If you find it difficult to engage with others over tough or sensitive subjects, you would benefit from learning how to more effectively handle conflict and have more productive, “difficult” conversations with the people around you.
You should add to your reading list, Getting to Yes, by Roger Fisher and William Ury, which is the best source on strategies for achieving win-win solutions. Another good resource is Difficult Conversations: How to Discuss What Matters Most by Stone, Patton and Heen. After reading these books, look for three specific opportunities to put these ideas into practice. You may find that it would be helpful to ask someone close to you to act as a sounding board and a coach on these issues.

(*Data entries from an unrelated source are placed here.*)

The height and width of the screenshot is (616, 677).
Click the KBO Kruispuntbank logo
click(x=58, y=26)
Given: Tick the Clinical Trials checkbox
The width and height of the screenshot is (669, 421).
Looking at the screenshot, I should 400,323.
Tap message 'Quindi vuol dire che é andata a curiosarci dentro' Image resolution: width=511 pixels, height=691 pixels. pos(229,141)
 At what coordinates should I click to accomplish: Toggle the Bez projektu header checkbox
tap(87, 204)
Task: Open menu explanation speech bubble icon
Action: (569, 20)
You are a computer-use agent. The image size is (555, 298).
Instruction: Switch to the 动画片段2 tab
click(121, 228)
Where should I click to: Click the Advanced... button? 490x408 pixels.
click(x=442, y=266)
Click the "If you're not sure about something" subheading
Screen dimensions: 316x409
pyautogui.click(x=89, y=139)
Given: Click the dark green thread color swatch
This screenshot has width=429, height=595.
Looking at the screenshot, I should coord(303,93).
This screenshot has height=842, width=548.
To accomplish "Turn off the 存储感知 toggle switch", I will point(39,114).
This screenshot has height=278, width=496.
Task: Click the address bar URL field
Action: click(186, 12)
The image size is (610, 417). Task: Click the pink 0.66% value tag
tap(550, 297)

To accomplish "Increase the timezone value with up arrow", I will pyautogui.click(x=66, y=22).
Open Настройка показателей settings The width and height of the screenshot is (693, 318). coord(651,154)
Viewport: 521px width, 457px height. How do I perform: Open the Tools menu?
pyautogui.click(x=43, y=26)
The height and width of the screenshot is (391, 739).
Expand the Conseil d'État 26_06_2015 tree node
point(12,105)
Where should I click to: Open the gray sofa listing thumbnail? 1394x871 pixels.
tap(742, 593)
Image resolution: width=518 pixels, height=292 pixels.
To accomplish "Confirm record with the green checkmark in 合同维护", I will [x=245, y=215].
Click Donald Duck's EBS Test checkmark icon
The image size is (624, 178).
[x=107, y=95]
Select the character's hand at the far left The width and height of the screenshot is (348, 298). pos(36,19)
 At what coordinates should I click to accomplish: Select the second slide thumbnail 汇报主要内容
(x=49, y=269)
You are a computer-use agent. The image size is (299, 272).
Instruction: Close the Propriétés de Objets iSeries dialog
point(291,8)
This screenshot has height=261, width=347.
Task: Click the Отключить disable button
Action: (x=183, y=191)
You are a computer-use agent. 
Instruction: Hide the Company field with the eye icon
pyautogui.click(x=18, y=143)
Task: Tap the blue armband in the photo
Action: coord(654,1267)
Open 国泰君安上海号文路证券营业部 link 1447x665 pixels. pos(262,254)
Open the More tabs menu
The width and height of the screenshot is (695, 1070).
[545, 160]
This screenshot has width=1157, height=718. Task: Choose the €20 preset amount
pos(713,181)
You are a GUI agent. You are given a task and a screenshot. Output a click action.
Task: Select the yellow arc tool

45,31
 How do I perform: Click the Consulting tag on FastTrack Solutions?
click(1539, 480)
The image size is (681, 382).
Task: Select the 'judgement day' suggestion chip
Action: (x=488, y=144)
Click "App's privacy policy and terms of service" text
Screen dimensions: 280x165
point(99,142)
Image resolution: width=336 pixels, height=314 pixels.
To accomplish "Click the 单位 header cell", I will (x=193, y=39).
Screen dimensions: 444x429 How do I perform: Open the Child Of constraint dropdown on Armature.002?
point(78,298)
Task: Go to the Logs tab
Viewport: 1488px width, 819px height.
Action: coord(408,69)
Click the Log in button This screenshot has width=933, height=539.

If you have a tendency to be argumentative, it could be that your intellect and forceful personality will often be at the forefront of these interactions. While you may see yourself as simply stating your case well, others are likely to see you as being someone who is too quick to jump into conflict. It will be beneficial for you to look at this aspect of his personality in the way that others are likely to perceive it. To that end, we recommend that you hold off on your initial reaction to jump into conflict when someone challenges you. Instead, you should make an effort right away to truly put yourself in the other persons’ shoes and understand why it is that they see the situation from their perspective. In doing so, you should make an effort to not argue your case until you have spent a significant amount of time truly understanding the other person’s perspective.
For some people, a potential area for conflict can arise due to their desire to help others coming up against their strong need for order and structure. These two areas can come into conflict when more than one person begins to put pressure on them to meet their needs. If you are someone like this, you will find yourself torn between trying to figure out who takes precedence over whom. While you may, for now, be able to go to your boss and ask for help in determining priorities, it would be good for you to start working on handling these kinds of situations yourself. To that end, you should explore with your boss the kind of thinking that needs to be done in order to solve such conflicts when they occur. With some guidance, you should be able to discern what the key decisions points are for your boss and begin to use them yourself.